# Work task:
Read the data below line by line and copy each one with "agent" in it.
=== Begin Enclosure ===
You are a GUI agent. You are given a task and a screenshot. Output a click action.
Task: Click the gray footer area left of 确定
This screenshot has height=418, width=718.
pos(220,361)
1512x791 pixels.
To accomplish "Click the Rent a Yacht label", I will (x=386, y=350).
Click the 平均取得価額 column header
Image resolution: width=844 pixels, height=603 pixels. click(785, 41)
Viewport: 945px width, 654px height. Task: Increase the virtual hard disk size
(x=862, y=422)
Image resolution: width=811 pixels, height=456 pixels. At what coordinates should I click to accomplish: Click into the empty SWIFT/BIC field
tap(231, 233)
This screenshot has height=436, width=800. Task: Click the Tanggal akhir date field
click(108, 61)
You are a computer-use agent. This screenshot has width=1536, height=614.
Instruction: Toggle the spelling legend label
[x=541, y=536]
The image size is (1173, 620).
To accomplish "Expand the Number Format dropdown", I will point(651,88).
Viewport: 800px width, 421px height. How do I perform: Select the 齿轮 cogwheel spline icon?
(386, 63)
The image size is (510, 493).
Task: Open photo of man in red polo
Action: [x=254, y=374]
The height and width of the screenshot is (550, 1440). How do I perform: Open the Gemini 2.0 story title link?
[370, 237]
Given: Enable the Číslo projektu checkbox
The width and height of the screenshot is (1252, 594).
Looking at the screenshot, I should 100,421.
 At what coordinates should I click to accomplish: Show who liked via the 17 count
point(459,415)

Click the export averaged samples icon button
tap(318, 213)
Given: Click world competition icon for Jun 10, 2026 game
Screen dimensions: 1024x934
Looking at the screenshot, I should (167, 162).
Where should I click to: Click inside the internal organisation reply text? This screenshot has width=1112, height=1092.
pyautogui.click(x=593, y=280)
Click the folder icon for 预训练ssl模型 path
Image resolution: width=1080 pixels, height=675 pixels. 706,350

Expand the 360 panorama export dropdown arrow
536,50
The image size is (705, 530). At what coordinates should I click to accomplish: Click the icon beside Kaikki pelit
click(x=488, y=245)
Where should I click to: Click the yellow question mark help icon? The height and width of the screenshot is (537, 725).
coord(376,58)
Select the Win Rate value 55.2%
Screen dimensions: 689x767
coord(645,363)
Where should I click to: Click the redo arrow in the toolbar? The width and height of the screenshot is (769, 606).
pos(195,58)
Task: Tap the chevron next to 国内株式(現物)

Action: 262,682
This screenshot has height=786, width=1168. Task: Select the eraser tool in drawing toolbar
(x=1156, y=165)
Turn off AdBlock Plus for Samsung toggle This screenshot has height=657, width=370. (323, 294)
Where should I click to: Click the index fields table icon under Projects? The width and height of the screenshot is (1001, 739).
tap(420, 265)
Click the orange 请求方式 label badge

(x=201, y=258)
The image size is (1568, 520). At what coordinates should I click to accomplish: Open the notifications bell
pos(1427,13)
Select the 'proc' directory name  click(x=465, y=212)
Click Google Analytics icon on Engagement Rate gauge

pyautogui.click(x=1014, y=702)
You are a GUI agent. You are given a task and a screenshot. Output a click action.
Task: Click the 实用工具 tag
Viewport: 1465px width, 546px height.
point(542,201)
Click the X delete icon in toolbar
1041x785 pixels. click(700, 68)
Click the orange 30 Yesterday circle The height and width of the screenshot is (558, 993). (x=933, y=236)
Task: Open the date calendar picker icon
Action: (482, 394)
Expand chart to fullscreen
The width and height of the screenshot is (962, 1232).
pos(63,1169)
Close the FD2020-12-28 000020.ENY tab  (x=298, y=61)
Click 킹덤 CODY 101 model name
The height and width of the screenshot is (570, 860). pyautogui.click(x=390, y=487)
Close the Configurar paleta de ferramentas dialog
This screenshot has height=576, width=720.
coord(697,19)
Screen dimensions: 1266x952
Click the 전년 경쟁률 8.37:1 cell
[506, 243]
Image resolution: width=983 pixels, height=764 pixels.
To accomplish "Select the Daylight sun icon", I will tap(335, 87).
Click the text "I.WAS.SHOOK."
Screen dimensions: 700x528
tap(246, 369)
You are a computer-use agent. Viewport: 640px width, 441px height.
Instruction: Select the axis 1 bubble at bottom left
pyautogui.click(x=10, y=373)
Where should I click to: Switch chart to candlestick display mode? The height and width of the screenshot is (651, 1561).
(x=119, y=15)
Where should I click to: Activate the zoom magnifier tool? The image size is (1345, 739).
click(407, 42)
=== End Enclosure ===
# Response area:
You are a GUI agent. You are given a task and a screenshot. Output a click action.
You are a computer-use agent. This screenshot has width=1536, height=614.
You are a GUI agent. You are given a task and a screenshot. Output a click action.
You are a computer-use agent. Viewport: 640px width, 441px height.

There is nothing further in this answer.